In a mishap that sent tremors through the media consciousness, the New York Times earlier today sent out an email that was first attributed to spam, possibly a hack, and then acknowledged to be from the Times. It was supposed to go to 300 subscribers; instead it went to 8 million. It was, as they say, an accident. But was it, as FoxNews writes, the New York Times’s Anthony Weiner moment? Let us investigate the email. It went like this:
Dear Home Delivery Subscriber,
Our records indicate that you recently requested to cancel your home delivery subscription. Please keep in mind when your delivery service ends, you will no longer have unlimited access to NYTimes.com and our NYTimes apps.
We do hope you’ll reconsider.
As a valued Times reader we invite you to continue your current subscription at an exclusive rate of 50% off for 16 weeks. This is a limited-time offer and will no longer be valid once your current subscription ends.*
Continue your subscription and you’ll keep your free, unlimited digital access, a benefit available only for our home delivery subscribers. You’ll receive unlimited access to NYTimes.com on any device, full access to our smartphone and iPad® apps, plus you can now share your unlimited access with a family member.†
To continue your subscription call 1-877-698-0025 and mention code 38H9H (Monday-Friday, 8:30 a.m. to 8:30 p.m.; Saturday, 9 a.m. to 3 p.m. E.D.T.).
Innocuous enough, easily deletable, and having absolutely nothing to do with a sexy tweet possibly containing the personal and private agenda of a married politician. (For reference, click here [NSFW].)
Would the email have been even the slightest bit sexy, we would have kept it for posterity! Instead, we quickly interpreted as either a mistake or spam, deleted, and moved on. But the damage had been done, apparently. Not only did the Times email irresponsibly, they tried to cover it up!

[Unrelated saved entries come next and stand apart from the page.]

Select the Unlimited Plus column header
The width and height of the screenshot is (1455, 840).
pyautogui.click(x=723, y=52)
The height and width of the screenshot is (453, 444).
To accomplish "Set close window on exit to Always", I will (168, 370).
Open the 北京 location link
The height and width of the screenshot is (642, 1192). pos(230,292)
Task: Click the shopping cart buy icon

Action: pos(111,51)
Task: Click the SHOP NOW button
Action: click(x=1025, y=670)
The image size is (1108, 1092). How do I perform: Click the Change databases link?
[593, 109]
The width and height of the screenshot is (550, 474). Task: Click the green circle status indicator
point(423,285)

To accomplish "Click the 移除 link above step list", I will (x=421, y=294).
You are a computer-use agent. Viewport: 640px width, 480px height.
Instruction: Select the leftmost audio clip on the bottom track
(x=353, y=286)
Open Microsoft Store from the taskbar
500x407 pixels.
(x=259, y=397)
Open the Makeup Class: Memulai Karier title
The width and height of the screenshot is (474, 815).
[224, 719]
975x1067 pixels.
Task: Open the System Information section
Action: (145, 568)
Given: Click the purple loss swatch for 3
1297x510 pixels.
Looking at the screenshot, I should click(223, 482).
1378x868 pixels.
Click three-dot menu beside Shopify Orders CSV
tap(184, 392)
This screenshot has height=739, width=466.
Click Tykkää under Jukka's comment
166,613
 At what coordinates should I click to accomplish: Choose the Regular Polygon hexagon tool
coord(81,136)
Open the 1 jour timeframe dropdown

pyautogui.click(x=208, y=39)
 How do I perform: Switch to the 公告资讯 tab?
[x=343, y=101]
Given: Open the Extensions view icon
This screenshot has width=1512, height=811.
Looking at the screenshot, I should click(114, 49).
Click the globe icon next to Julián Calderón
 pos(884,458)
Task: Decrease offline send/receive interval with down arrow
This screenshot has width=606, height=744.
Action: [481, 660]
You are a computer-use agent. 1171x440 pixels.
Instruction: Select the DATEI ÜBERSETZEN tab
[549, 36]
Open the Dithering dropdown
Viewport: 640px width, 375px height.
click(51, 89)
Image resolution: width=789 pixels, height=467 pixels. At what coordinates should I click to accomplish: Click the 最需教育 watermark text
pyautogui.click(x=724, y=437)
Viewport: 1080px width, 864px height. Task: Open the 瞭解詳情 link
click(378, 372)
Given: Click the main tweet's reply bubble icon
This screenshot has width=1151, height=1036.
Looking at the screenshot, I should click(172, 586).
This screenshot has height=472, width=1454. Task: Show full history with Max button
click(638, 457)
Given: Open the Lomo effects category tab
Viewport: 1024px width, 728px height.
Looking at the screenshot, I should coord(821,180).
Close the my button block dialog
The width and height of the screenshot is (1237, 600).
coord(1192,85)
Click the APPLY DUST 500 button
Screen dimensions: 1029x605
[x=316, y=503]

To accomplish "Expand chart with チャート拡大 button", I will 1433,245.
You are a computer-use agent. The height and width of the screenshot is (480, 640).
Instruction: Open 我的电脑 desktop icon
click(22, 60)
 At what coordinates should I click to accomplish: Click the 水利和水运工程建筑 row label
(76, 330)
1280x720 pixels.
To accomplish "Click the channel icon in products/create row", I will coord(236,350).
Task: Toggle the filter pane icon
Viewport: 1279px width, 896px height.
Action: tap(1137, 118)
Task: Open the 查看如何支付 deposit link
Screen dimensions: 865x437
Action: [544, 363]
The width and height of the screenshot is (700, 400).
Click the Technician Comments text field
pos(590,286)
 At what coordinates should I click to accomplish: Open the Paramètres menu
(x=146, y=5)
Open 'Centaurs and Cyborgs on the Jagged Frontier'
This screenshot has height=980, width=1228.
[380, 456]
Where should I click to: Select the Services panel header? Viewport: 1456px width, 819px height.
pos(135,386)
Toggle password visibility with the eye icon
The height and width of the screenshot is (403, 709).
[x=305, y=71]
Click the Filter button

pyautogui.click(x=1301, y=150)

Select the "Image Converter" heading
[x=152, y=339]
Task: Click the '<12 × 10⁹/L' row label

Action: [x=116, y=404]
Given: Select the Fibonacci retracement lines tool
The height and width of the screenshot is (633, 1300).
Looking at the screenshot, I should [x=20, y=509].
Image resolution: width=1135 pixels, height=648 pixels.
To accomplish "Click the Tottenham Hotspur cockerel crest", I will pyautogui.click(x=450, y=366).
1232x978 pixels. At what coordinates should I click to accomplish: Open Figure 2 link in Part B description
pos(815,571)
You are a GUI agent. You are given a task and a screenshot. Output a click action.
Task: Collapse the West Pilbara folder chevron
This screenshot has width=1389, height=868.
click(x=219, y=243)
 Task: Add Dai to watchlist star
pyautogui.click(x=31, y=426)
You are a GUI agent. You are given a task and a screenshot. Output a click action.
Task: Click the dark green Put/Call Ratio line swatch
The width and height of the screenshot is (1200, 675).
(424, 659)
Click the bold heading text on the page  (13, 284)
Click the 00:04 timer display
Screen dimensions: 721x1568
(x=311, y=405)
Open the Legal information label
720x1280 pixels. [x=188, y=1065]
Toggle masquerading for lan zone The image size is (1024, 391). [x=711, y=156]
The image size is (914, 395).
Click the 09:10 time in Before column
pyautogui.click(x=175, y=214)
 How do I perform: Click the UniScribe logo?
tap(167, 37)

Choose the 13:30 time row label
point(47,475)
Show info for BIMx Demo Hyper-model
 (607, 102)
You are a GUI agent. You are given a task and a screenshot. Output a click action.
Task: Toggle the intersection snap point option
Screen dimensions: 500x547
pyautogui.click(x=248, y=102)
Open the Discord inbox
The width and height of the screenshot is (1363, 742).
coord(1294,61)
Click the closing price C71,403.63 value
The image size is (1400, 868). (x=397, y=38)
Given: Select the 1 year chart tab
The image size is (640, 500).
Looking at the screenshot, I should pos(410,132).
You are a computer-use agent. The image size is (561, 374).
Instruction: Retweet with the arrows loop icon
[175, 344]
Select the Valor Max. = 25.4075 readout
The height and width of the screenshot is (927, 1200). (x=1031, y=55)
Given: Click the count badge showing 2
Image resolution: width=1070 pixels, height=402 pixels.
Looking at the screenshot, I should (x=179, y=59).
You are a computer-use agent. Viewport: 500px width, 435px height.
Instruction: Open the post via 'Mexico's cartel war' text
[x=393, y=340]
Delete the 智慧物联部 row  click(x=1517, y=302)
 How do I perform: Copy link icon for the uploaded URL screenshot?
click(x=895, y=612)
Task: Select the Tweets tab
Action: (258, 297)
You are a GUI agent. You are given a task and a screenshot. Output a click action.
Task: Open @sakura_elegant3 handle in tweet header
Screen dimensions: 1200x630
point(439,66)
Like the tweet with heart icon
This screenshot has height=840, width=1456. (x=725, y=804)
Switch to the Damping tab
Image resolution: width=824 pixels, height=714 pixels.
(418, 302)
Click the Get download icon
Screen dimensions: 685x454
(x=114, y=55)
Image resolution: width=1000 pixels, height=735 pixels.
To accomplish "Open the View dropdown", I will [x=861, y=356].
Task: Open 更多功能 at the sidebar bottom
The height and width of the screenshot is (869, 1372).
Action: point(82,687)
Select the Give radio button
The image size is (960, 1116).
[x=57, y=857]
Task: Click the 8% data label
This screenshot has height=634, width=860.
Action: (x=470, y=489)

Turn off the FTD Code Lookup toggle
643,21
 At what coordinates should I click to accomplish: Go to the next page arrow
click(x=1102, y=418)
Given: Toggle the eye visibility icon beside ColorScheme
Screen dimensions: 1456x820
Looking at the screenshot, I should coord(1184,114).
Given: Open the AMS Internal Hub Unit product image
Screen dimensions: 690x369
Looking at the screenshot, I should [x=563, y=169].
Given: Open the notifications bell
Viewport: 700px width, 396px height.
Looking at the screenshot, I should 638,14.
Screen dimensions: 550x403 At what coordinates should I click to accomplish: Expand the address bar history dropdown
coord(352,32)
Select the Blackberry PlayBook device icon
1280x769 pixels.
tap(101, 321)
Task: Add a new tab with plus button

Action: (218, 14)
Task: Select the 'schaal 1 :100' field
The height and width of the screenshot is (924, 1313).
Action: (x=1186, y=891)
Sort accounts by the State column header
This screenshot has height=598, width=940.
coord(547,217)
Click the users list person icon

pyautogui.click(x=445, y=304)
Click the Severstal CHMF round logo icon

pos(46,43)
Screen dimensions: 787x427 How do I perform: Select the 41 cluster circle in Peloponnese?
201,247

When former congressman Anthony Weiner’s embarrassing photos emerged in June, he promptly lied, dissembled, and did everything possible to cover up the story. The Times appears to have a similar strategy.
First the paper tweeted that users should simply ignore the email — it came from someone else.
After an hour of confusion, misinformation and mistakes, The New York Times’ corporate communication department offered a mea culpa. The email was, in fact, simply a mistake.
JUST LIKE WHAT HAPPENED WITH ANTHONY WEINER.
Now the Times is in damage control mode and has sent this apology, while we, much like the many recipients of Anthony Weiner’s Twitter missives (except the ones getting book deals) and Anthony Weiner himself may have felt, just want the whole thing to go away.
Dear New York Times Reader,
You may have received an e-mail today from The New York Times with the subject line “Important information regarding your subscription.”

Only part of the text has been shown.